Benedetti and colleagues reviewed medical records from the Rochester Epidemiology Project from 1976-1995 to identify patients who had developed PD (n=196).1 Incident cases were matched with respect to age and sex to a general control population in an attempt to identify risk factors (smoking/other tobacco use, coffee consumption or alcohol intake) associated for the development or prevention of PD. Of the PD cases 62% were men and 38% were women with median age of PD onset of 71 years (41-97). Coffee consumption was significantly more common in control subjects than in PD cases (OR =0.35, 95% CI= 0.16-0.78). There was also a significant trend of decreasing risk with the number of cups of coffee consumed (1-3 cups OR=0.56, >= 4, OR=0.18). Coffee's effects remained significant even after covariates were considered. Coffee was also associated with a significant delay in the onset of PD (median onset PD no coffee 72 (42-97) years, with coffee consumption 64 (41-80) years, p=0.0002). Among other variables considered, cigarette smoking was less common in PD cases than control subjects however, statistical significance was not reached (OR=0.69, 95% CI=0.45-1.08). Cigarette smoking was not associated with a later onset of PD in those who did and did not smoke. The incidence of pipe and cigar smoking was also comparable in case and control patients. In contrast, tobacco chewing or snuff use was significantly more common in control subjects than in PD cases (OR=0.18, 95% CI=0.04-0.82). In regards to alcohol use, control subjects were also more likely to be diagnosed with alcoholism than PD cases (OR=0.41, 95% CI= 0.19-0.89).

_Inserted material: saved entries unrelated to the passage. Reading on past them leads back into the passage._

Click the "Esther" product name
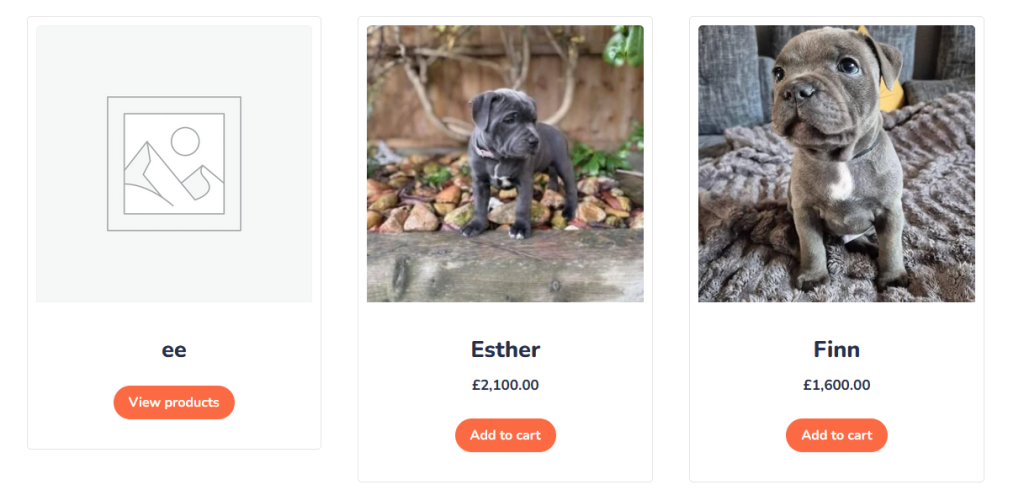The width and height of the screenshot is (1024, 501). pyautogui.click(x=505, y=350)
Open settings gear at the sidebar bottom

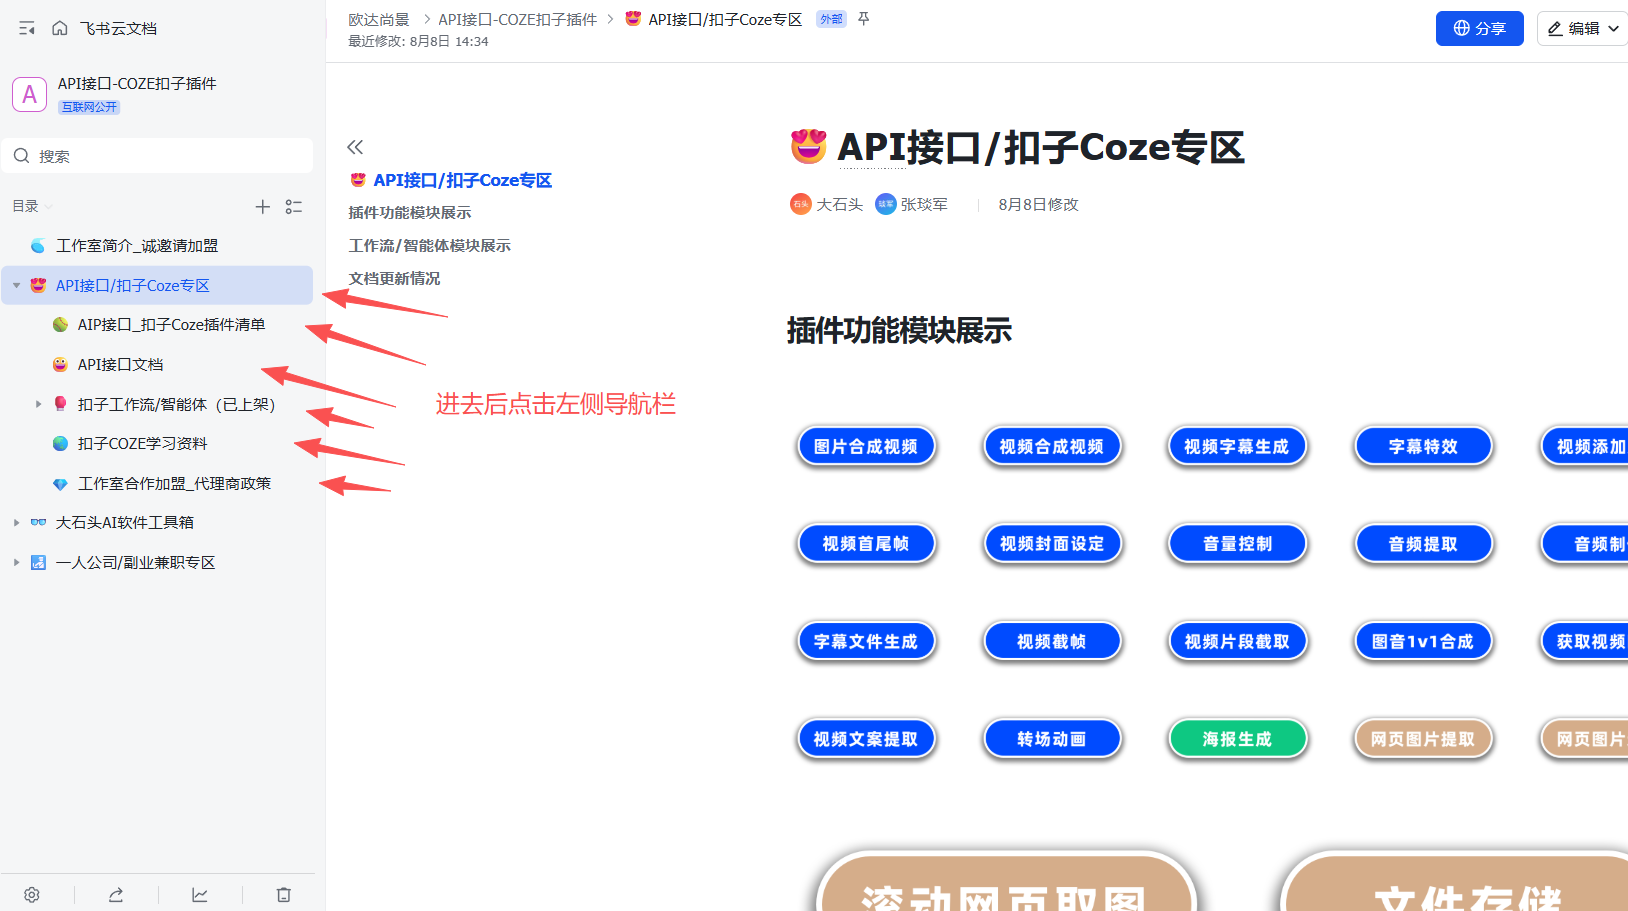click(32, 895)
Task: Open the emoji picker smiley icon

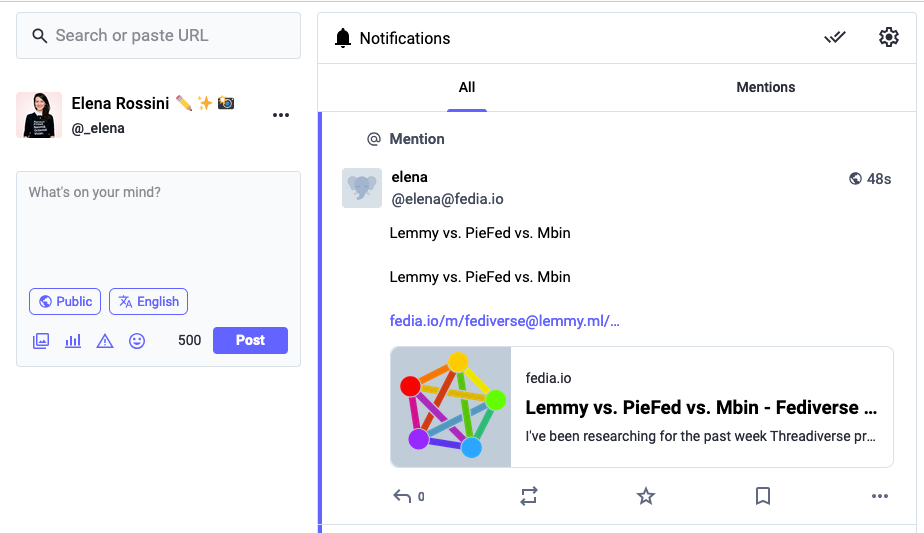Action: pos(137,341)
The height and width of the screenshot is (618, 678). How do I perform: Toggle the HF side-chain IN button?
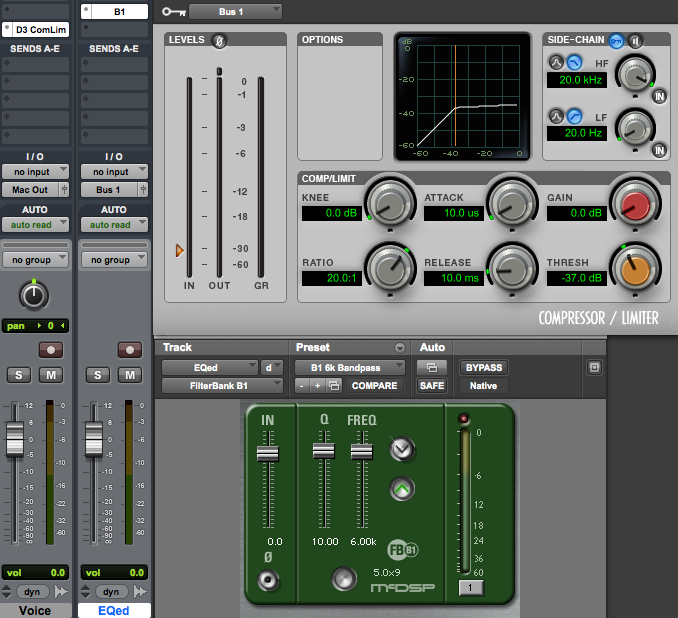[659, 97]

The association of caffeine, particularly coffee intake and PD was also evaluated as of a part of a 30-year follow-up study of 8004 Japanese American men (45-68 years) participating in the Honolulu Heart Program.2 Data were collected through records obtained through hospital records and death certificates (retrospective) and prospectively through office visits occurring after 1991. Caffeine intake was assessed through dietary notes obtained at visits. As part of the study, subjects were asked about their dietary consumption of caffeinated products within the previous 24-hour diary period. This value was extrapolated to the entire week. Information regarding smoking history was also assessed and used as a covariant in the analysis. Median age at enrollment was 53 years (45-68) with a median follow-up of 27 years (0.8-30). Among all the patients 102, (1.3%) developed PD with onset occurring at a median age of 73.6 years (54-89 years). The median time between baseline examination and PD diagnosis was 16.6 years (2-30 years). Those who consumed caffeine had a significantly lower incidence of PD than those who did not (p <0.001). For example, the adjusted incidence of PD decreased from 10.4:10,000 person-years in those who did not consume coffee to 1.9:10,000 person years for those who consumed at least 28 ounces/day. This effect was dose-related with increased caffeine consumption inversely correlated with the risk of developing PD (p<0.01). Caffeine's statistical associations were consistent in smokers and nonsmokers and when data were analyzed for coffee and non-coffee intake caffeine sources.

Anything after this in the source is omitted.